◆ ASSIGNMENT 1:
List every year written as a four-digit number in the text introducing the Transaction Liability Insurance Claims Study.
◆ ASSIGNMENT 2:
Carry on the text introducing the Transaction Liability Insurance Claims Study, starting after its last line.

◆ TEXT PROVIDED:

○ ○ ○

Mergermarket is pleased to present the Transaction Liability Insurance Claims Study, published in association with Aon.
Last year was one that no one could have anticipated. At the start of the COVID-19 pandemic, there was an unprecedented global impact on the M&A market, which in turn affected the representations and warranties insurance business. While the uncertainty wrought by the pandemic led to many transactions initially being put on hold as they were re-evaluated or re-negotiated, the claims activity on representations and warranties policies never really slowed.
Key findings include:
- As of the end of 2020, representations and warranties insurers paid more than $500 million to Aon clients in North America since 2013, with almost $375 million of that amount being paid in 2019 and 2020.

○ ○ ○

◆ RECORDS PROVIDED:
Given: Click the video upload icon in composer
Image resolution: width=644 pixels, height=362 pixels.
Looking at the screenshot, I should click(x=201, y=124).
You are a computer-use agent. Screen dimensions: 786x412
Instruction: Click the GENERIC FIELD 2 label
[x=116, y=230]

○ ○ ○

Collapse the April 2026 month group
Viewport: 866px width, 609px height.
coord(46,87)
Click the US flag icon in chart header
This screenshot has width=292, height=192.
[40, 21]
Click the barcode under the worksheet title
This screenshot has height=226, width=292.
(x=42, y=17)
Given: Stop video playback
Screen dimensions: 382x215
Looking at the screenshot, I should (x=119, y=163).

○ ○ ○

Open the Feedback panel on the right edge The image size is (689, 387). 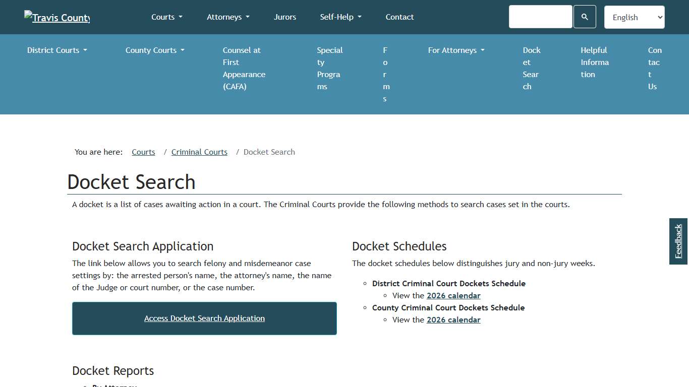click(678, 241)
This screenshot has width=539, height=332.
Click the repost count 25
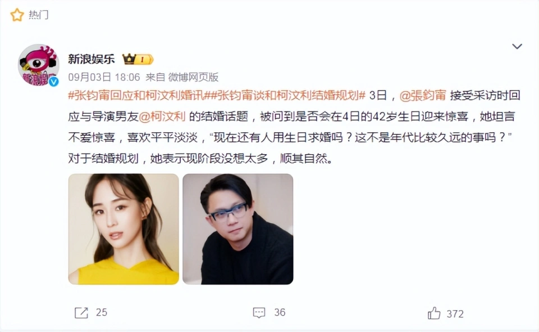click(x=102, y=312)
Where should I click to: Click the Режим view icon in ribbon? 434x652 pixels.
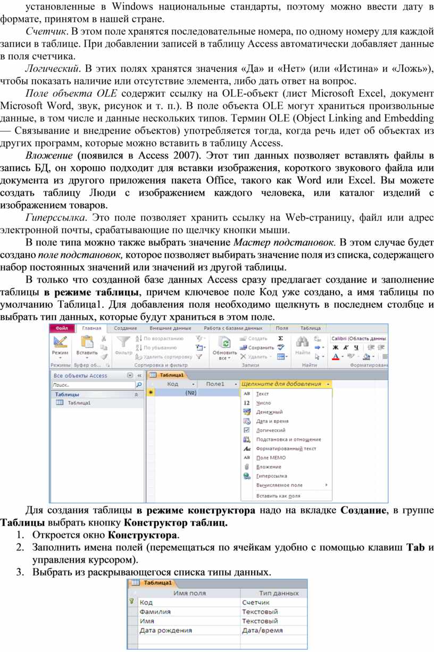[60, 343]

○ ○ ○

◆ EXERCISE RESULT 1:
2013, 2019, 2020

◆ EXERCISE RESULT 2:
- 28% of tax policies placed between 2013-2020 had a pre-claim notice of a general audit submitted by the policyholder. Notice of a formal claim (indicating a targeted review of a covered tax position arising from the audit or the beginning of a formal contest with the tax authority) was submitted on 7% of policies.
- Insurers reported paying 76% of representations and warranties claims on policies between 2013-2020 on a dollar-for-dollar basis, while 24% were paid on the basis of applying a multiple to damages. Half of the insurers surveyed believe that there has been a rise in the number of claims seeking multiplied damages in recent years.